Oh well - there is always next year and I'll be heading into the draw with 4 points!


----------



## SidVicious (Aug 19, 2014)

That's crazy! I didn't realize that they had that many tags up there. Definitely worth looking into. It has never really crossed my mind before.


----------



## wyogoob (Sep 7, 2007)

Sounds like Idaho's farmers know how to lobby for crane tags. :grin:

Many of the cranes Jeff is talking about nest, and migrate, up and down the Salt River, Thomas Fork, the Smith's Fork and Bear River corridors in Idaho, Utah, and Wyoming. If you've ever drove from Evanston to Jackson WY in September you've seen the thousands of cranes feeding and resting on the farms along the way.

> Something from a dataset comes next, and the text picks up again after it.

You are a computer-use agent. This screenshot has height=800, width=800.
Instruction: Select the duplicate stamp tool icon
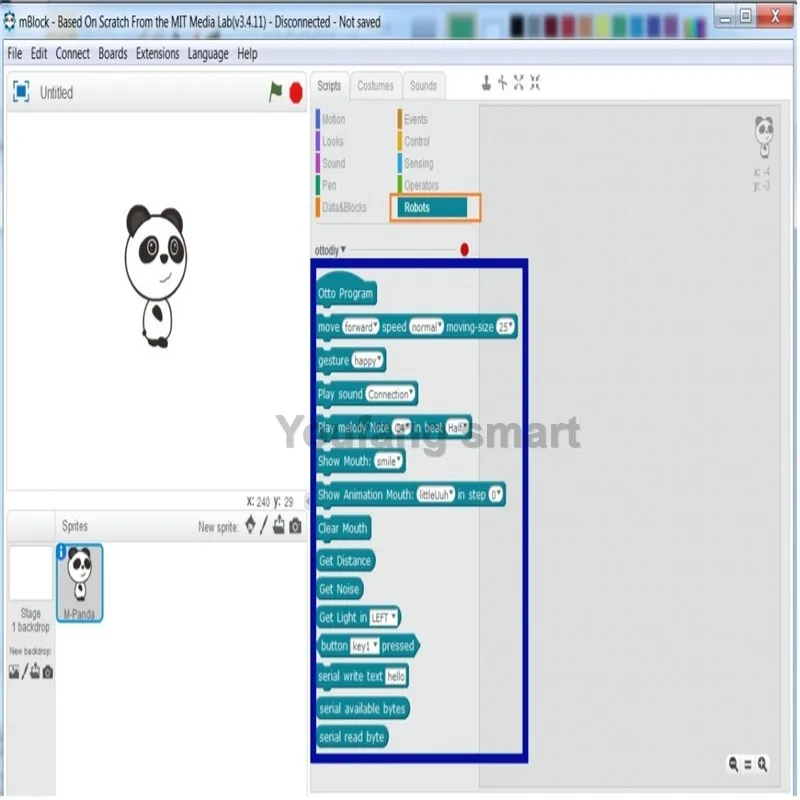pyautogui.click(x=486, y=83)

Crane tag numbers in western Wyoming were increased this year. We have 70 tags now, up from about 55. There's 10 tags in Area 5, Uinta County WY. The next part of the busy crane flyway is Rich County Utah with plenty of cranes but only 5 tags. Above Rich County in Wyoming is Crane Area 1 with 30 tags and Crane Area 2 in Star Valley with 30 tags. So if you're a Utah bird hunter you've drawn the short straw.

Crane numbers are followed by more people than what one would think; state game and fish departments, Federal Fish n Wildlife Service, birdwatchers, universities and colleges to name a few. Special notice is given to the cranes in Lincoln and Uinta County Wyoming and Rich County Utah because of the presence of nesting and migrating endangered Whooping Cranes in the flyway. The US Fish n Wildlife Service along with state agencies manage Sandhills. Here's an excerpt from a 2012 USFWS crane study:
_The fall 2012 pre-migration survey for the Rocky Mountain Population (RMP) 
resulted in a count of 15,417 cranes. The 3-year average was 17,992 sandhill cranes,
which is within the established population objective of 17,000-21,000 for the
RMP. Hunting seasons during 2012-13 in portions of Arizona, Idaho, Montana,
New Mexico, Utah, and Wyoming resulted in a harvest of 1,080 RMP cranes, a
11% decrease from the previous year's harvest. ........

_So it looks like we're harvesting about 5% of the Rocky Mountain Population of Sandhills from Arizona to Montana.

_
_


----------



## CPAjeff (Dec 20, 2014)

Great information Goob, thanks for sharing!


----------



## johnnycake (Jul 19, 2011)

How quickly do the idaho tags generally sell out?


----------



## CPAjeff (Dec 20, 2014)

johnnycake said:


> How quickly do the idaho tags generally sell out?


8 minutes for the unit I got my tags for. I am not sure about the others. Hey, how is Alaska??


----------